Mis à part une forte odeur de friture, c’est bel et bien un parfum de nostalgie qui se balade au sein des murs du laboratoire. Le Grand Maître de la Confrérie jurassienne des Chevaliers du Bon Pain, Yves Beuchat, venu donner un coup de main, a tenu à ce qu’ils réalisent ces merveilles. «Les beignets aux genoux, comme on les appelait à l’époque, c’est une tradition. Je me souviens qu’en apprentissage, je commençais à 8 h 30, je finissais à 16 h… Dans les années 1970, on faisait 1200 pièces par jour!» Si ce n’est que cette tradition de beignets disparaît, gentiment mais sûrement. «Certains en font encore, mais tout est question de temps. En une demi-heure, j’ai la même quantité de cuisses-dames qu’en deux heures de travail pour des merveilles. Je ne pense pas que cela soit rentable, révèle Pascal Dominé. J’en ai eu fait, mais désormais je ne propose plus que les cuisses-dames. Avant, j’en produisais 60 par jour, maintenant un peu moins. Car en plus de cela, il faut que la clientèle achète, sinon ces legs du passé se perdent.»
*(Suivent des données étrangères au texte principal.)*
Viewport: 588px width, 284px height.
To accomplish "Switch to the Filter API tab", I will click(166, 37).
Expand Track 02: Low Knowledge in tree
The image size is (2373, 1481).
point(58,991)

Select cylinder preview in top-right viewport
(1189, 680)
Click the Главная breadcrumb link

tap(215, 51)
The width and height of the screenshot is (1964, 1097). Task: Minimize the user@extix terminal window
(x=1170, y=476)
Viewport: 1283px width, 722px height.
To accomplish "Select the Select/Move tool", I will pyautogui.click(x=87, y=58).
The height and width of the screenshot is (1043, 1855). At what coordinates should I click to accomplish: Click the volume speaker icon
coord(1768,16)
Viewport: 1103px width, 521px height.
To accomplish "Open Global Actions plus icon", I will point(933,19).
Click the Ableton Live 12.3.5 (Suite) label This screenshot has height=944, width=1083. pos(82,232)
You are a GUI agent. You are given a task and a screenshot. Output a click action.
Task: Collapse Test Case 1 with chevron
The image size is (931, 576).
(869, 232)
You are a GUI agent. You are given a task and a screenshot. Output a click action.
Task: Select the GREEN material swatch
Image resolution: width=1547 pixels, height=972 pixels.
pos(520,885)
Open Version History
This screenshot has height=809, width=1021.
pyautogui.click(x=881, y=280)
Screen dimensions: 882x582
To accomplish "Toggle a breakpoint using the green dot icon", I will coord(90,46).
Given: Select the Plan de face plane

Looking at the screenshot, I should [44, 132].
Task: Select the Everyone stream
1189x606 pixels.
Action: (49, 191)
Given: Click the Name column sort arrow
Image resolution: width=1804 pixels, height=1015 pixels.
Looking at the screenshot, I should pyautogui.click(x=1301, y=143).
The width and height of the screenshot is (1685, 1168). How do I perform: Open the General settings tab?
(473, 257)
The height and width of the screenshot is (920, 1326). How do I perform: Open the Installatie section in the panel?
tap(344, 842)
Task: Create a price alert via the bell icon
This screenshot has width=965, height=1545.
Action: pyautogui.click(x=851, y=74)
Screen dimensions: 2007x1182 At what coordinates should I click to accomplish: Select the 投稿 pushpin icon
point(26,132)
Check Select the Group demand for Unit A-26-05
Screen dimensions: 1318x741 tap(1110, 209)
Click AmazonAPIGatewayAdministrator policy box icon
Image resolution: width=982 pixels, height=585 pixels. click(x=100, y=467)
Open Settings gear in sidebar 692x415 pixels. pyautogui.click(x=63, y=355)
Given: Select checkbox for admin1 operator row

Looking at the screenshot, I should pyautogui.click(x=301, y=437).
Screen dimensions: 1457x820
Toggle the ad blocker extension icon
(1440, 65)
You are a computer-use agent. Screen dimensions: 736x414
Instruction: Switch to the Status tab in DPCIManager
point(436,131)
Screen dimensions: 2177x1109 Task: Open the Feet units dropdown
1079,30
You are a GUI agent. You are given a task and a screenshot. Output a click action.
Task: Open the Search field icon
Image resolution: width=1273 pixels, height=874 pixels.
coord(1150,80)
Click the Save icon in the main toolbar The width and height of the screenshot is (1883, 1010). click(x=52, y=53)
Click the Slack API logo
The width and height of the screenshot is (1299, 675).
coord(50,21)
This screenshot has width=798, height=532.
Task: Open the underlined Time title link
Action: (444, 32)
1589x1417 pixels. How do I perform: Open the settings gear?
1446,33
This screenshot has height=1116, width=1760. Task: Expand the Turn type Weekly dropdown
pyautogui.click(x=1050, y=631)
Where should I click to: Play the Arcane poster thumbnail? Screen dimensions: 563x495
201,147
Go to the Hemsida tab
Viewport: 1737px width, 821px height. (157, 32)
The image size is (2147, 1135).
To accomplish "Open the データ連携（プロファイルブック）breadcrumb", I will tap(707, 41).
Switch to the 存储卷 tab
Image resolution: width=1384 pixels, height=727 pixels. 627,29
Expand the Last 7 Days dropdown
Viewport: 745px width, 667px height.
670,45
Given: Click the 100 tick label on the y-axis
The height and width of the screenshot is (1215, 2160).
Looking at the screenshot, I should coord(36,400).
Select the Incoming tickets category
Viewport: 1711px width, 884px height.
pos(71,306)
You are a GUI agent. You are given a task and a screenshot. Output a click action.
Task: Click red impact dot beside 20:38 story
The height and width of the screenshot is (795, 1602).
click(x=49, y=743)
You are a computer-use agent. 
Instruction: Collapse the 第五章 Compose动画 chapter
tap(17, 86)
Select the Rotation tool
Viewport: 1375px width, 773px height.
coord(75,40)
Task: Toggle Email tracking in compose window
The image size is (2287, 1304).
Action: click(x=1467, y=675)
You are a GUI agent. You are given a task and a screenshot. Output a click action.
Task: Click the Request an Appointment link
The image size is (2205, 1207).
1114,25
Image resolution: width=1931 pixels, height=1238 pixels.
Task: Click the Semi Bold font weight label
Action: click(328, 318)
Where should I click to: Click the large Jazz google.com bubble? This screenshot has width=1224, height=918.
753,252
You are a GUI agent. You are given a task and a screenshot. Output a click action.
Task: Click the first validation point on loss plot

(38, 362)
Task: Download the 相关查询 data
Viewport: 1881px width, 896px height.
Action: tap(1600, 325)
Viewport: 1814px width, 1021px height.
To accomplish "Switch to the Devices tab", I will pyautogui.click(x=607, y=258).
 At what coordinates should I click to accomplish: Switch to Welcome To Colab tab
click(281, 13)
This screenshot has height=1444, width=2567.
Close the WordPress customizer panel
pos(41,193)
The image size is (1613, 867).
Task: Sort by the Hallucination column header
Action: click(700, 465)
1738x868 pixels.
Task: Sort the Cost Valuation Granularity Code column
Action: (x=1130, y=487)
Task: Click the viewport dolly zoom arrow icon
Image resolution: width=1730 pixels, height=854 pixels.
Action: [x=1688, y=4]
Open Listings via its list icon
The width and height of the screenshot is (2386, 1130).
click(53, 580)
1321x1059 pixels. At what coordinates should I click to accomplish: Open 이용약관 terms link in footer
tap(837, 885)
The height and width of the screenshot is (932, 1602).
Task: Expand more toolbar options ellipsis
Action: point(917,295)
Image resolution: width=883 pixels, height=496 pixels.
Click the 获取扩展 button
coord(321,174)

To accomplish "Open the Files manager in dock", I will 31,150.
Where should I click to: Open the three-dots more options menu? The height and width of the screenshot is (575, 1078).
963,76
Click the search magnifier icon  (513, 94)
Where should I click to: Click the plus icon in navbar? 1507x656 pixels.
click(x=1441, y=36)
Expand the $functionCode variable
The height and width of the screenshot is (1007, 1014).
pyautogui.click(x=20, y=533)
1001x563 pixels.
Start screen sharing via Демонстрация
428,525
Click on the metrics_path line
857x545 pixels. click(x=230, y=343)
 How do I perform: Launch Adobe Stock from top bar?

La merveille, gourmandise très délicate, se déguste en apéritif ou, saupoudrée de sucre blanc, en goûter.
Espérons que les clients du Moulin seront interloqués, alléchés et prêts à débourser quelques francs, car en ce mercredi aprèsmidi, les deux artisans ne chôment pas pour réaliser ces beaux articles de carnaval. Tandis que les heures défilent, les beignets se façonnent les uns après les autres, passent à la friteuse – une à une avec délicatesse pour les merveilles, en vrac pour le reste –, refroidissent gentiment puis se revêtent, pour certains, de sucre glace. Quelques différences de taille se remarquent, quelques défauts également, la réalité du fait maison. Ce qui n’altérera en rien le goût de ces beignets «qui n’ont vraiment rien à voir avec ce que l’on trouve en magasin! », que l’on dégustera si possible durant un mois seulement, en se réjouissant déjà des prochains carnavals.
Comparaison: prix ou qualité ?
«Je m’étais amusé à calculer le prix réel à la pièce: ça me revenait à environ 4 francs. Qui va m’acheter une merveille à ce tarif-là? Je les vends 1 fr. 30 l’unité, même si c’est à perte, et je continue à les faire car j’en ai envie. Mais comment voulez-vous être concurrentiel avec une grande surface?», souligne Fabien Jobé, artisan boulanger à Courfaivre (JU). En les ramenant à la pièce, celles de Migros, Coop et Manor reviennent à 48 ct. pour la moins chère, 82 ct. pour la plus luxueuse. La version «crock & go» vendue chez Coop s’élève tout de même à 1 fr. 95, soit l’équivalent en grammes de deux merveilles et quelques.
Les cuisses-dames, quant à elles, varient entre 30 ct. et 56 ct. la pièce, alors qu’en boulangerie, Fabien Jobé les vend 1 fr. 60. «Mais avez-vous vu le prix du beurre?» Car oui, il est aussi question d’ingrédients. Alors que le boulanger emploie un maximum de produits nobles, de surcroît locaux, en lisant les étiquettes des emballages de grande distribution, on découvre plutôt des oeufs de poule en poudre, de l’huile ou de la margarine, voire de la graisse de palme, des arômes et des conservateurs. «Et ils usent de diverses substances pour que cela ne casse pas, car ce n’est pas vendeur. Ici, comme nous n’utilisons pas les mêmes denrées que l’industrie, des fois, ça pète!» A vrai dire, une merveille artisanale, même en miettes, fait tout autant le bonheur des gourmands, non?